Arrange the lines of the records below as a Markdown table with the columns "Row" and "Line", beginning at the line that contains "You are a computer-use" and stopping after the line that contains "(x=345, y=70)". Omit blank lines, and leave the pictures out of the table.

# MATERIAL SUPPLIED
— begin —
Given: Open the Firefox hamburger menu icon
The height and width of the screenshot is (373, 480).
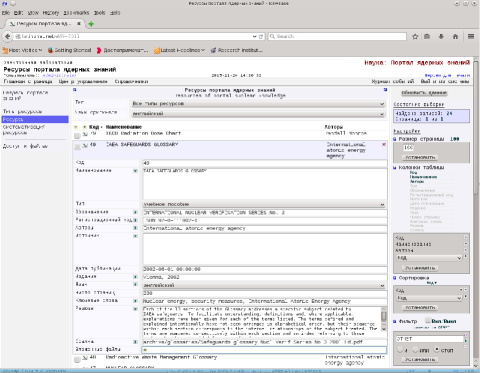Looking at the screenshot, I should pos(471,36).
— end —
— begin —
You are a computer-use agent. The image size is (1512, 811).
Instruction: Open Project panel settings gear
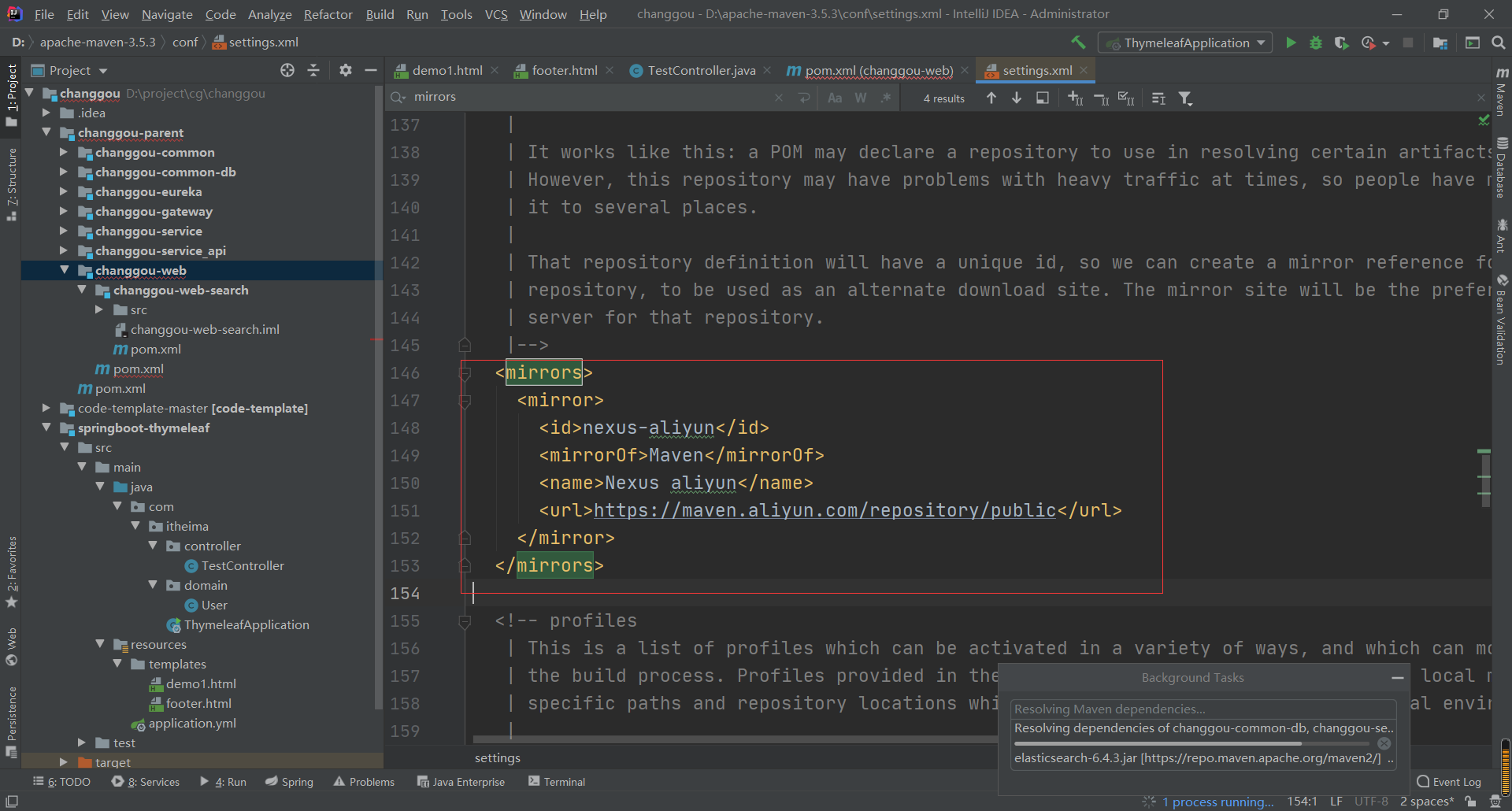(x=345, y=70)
— end —
# REPLY
| Row | Line |
|---|---|
| 1 | You are a computer-use agent. The image size is (1512, 811). |
| 2 | Instruction: Open Project panel settings gear |
| 3 | (x=345, y=70) |